Wednesday 5 December 2012

Language as Software for the Brain


Ok, random thought of the day.  A few weeks ago, I had a chat with a mathematics guy. He thought math is a science. My retort was that math isn't a science, mathematics is the language of science.  He appreciated my point. The rules that mathematics sets govern the possible relationships that can be defined, physically, and how they can inter-relate with each other.

Perhaps there are simply axioms of mathematics that we haven't been able to conceive of that limit physicists in their ability to understand things like the relationship between gravity and quantum mechanics, or dark matter and dark energy? And how does this tie into the language we use in our everyday lives, for conversing with other people but also for pouring over scenarios in our heads?

I'm sort-of-not-really trying to learn French right now, and noticing differences in how English and French are structured, and how that also seems to manifest in the culture of France versus the English-speaking world is interesting. For example, there's a whole lot more anxiety around sex in English culture compared to French.  Let's take a superficial look at this, shall we?

In English:
  1. I like you
  2. I love you
En Francais
  1. Je vous aime
  2. Je t'aime
In English the verb is the difference.  En Francais, the pronoun est la difference. Vous is the formal form of you; tu is the informal, intimate form. But you would also use tu with many people you aren't in love with, platonically or romantically. The confusion is a feature, not a bug, as it creates a lot of plausible deniability! There is no difference between, "to have sex," or "to make love," in French either. There's also no word for date in French, there's just sortir, to go out. More plausible deniability.

For example, if you type
I date a girl
into Google Translate, you get the snicker-worthy result
J'ai une fille de jour
Literally, "I have a girl of the day."  Not quite what I meant. On the other hand, the French have a bunch of phrases for a booty call that are slightly more refined and do not come with a lower class connotation. One can construct similar arguments about the structural rigidity of German, and how it enforces rigid thinking.

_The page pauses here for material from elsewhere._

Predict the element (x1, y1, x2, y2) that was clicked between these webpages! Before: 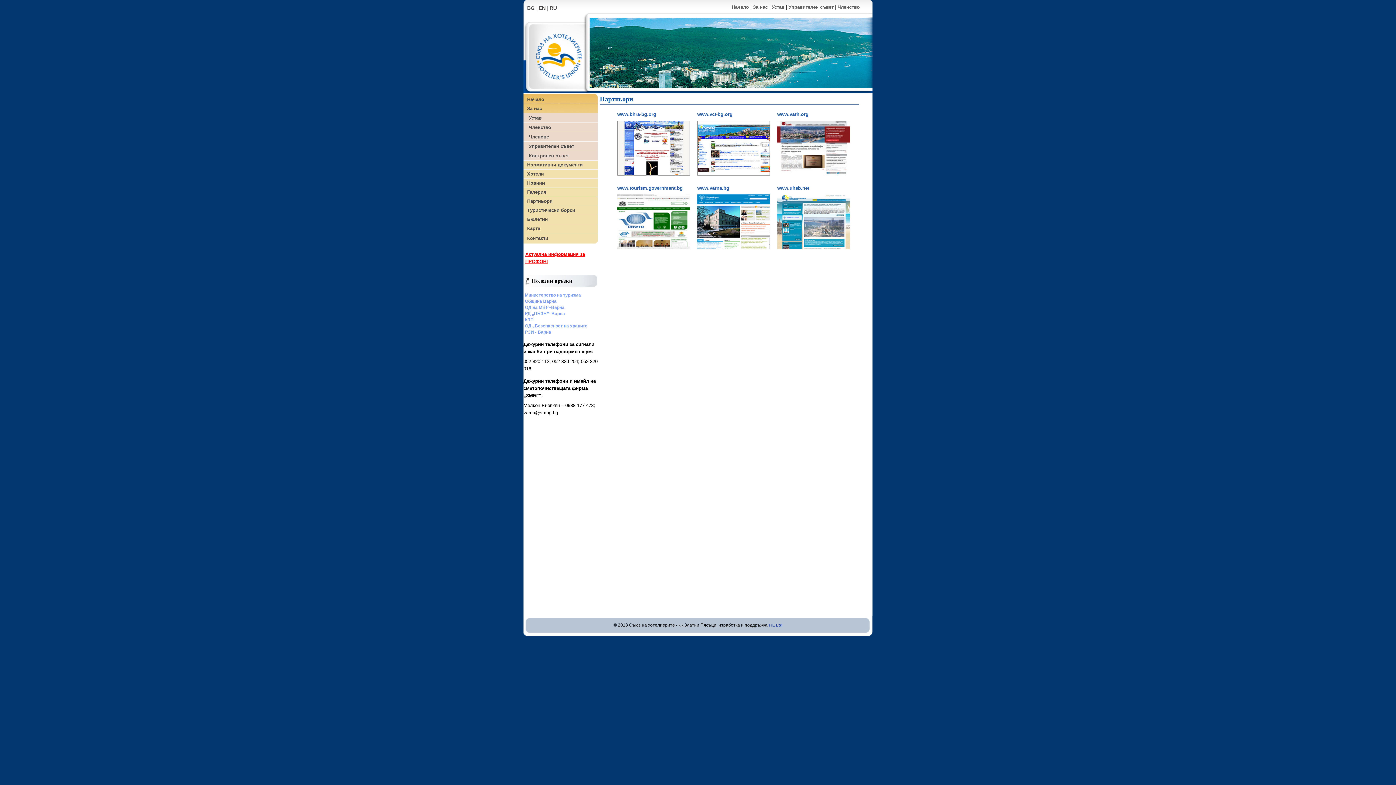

I think the first time I saw language portrayed as the software of the brain was in Neil Stepheson's book Snow Crash.  It was probably presented first in science fiction by Samuel Delany in Babel-17, which I've also read. The problem is that separating the hardware of the human brain from the software isn't really possible in the first place.The human brain, the interconnections of neurons, is quite plastic. The power of positive thinking, the placebo effect, is a very real thing.  So how much of the human brain is affected by the language we talk in, and usually think in? 

I'm not aware of a body of scientific research that backs this up, but then again the ethics of separating identical twins and raising them in separate languages/cultures is a bit dicey. Similarly, we don't have the ability to dissect human brains and locate the terminus of every single dendrite (yet).  In the literature the idea that language influences thought is known as Linguistic Relativity or the Sapir-Whorf Hypothesis. There's arguments for and against, but it is a hard thing to prove.

This curiosity that will erode your productivity at work while you Google around is a proud production of Mr. Nervous Toes, 2012.